__Entries supplied__
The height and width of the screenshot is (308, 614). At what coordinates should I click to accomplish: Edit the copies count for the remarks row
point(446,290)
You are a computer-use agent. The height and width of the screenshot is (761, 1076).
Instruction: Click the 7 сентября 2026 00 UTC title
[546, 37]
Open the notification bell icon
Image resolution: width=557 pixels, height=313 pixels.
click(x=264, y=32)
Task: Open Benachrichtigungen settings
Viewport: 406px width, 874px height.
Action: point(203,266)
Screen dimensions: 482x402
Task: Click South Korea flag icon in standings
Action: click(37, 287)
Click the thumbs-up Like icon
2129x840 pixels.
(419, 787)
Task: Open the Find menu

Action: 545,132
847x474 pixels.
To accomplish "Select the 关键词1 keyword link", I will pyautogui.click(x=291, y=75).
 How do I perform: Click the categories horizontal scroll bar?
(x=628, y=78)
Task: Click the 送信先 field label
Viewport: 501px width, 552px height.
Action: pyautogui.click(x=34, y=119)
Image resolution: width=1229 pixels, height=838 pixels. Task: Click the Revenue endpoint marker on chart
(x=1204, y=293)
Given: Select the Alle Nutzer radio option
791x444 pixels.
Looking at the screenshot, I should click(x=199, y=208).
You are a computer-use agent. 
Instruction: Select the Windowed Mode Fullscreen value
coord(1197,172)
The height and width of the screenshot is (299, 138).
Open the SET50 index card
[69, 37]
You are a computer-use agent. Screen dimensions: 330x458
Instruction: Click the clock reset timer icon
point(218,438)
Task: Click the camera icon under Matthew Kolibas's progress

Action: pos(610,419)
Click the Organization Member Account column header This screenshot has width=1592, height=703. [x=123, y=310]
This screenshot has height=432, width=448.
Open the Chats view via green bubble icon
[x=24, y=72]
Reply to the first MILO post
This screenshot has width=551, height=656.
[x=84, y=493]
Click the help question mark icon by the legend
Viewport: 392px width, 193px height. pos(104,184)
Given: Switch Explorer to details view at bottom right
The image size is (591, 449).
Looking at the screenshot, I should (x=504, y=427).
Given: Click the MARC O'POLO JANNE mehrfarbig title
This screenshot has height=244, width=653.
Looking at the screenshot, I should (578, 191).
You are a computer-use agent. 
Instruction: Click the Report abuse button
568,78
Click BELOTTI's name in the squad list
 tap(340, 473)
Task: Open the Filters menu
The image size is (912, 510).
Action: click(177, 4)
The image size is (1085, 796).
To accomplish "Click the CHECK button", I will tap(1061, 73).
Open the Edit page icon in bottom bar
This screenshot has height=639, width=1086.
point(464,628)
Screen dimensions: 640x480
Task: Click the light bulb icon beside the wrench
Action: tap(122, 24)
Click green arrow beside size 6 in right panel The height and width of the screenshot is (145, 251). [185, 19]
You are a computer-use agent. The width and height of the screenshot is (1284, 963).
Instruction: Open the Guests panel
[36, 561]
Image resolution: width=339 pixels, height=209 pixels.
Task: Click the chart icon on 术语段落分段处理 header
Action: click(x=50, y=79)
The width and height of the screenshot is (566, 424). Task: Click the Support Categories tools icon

__Task description__
Line by line, retype all of the records exactly.

__Exercise output__
The height and width of the screenshot is (308, 614). At what coordinates should I click to accomplish: Edit the copies count for the remarks row
point(446,290)
You are a computer-use agent. The height and width of the screenshot is (761, 1076).
Instruction: Click the 7 сентября 2026 00 UTC title
[546, 37]
Open the notification bell icon
Image resolution: width=557 pixels, height=313 pixels.
click(x=264, y=32)
Task: Open Benachrichtigungen settings
Viewport: 406px width, 874px height.
Action: point(203,266)
Screen dimensions: 482x402
Task: Click South Korea flag icon in standings
Action: click(37, 287)
Click the thumbs-up Like icon
2129x840 pixels.
(419, 787)
Task: Open the Find menu

Action: 545,132
847x474 pixels.
To accomplish "Select the 关键词1 keyword link", I will pyautogui.click(x=291, y=75).
 How do I perform: Click the categories horizontal scroll bar?
(x=628, y=78)
Task: Click the 送信先 field label
Viewport: 501px width, 552px height.
Action: pyautogui.click(x=34, y=119)
Image resolution: width=1229 pixels, height=838 pixels. Task: Click the Revenue endpoint marker on chart
(x=1204, y=293)
Given: Select the Alle Nutzer radio option
791x444 pixels.
Looking at the screenshot, I should click(x=199, y=208).
You are a computer-use agent. 
Instruction: Select the Windowed Mode Fullscreen value
coord(1197,172)
The height and width of the screenshot is (299, 138).
Open the SET50 index card
[69, 37]
You are a computer-use agent. Screen dimensions: 330x458
Instruction: Click the clock reset timer icon
point(218,438)
Task: Click the camera icon under Matthew Kolibas's progress

Action: pos(610,419)
Click the Organization Member Account column header This screenshot has width=1592, height=703. [x=123, y=310]
This screenshot has height=432, width=448.
Open the Chats view via green bubble icon
[x=24, y=72]
Reply to the first MILO post
This screenshot has width=551, height=656.
[x=84, y=493]
Click the help question mark icon by the legend
Viewport: 392px width, 193px height. pos(104,184)
Given: Switch Explorer to details view at bottom right
The image size is (591, 449).
Looking at the screenshot, I should (x=504, y=427).
Given: Click the MARC O'POLO JANNE mehrfarbig title
This screenshot has height=244, width=653.
Looking at the screenshot, I should (578, 191).
You are a computer-use agent. 
Instruction: Click the Report abuse button
568,78
Click BELOTTI's name in the squad list
 tap(340, 473)
Task: Open the Filters menu
The image size is (912, 510).
Action: click(177, 4)
The image size is (1085, 796).
To accomplish "Click the CHECK button", I will tap(1061, 73).
Open the Edit page icon in bottom bar
This screenshot has height=639, width=1086.
point(464,628)
Screen dimensions: 640x480
Task: Click the light bulb icon beside the wrench
Action: tap(122, 24)
Click green arrow beside size 6 in right panel The height and width of the screenshot is (145, 251). [185, 19]
You are a computer-use agent. The width and height of the screenshot is (1284, 963).
Instruction: Open the Guests panel
[36, 561]
Image resolution: width=339 pixels, height=209 pixels.
Task: Click the chart icon on 术语段落分段处理 header
Action: click(x=50, y=79)
The width and height of the screenshot is (566, 424). Task: Click the Support Categories tools icon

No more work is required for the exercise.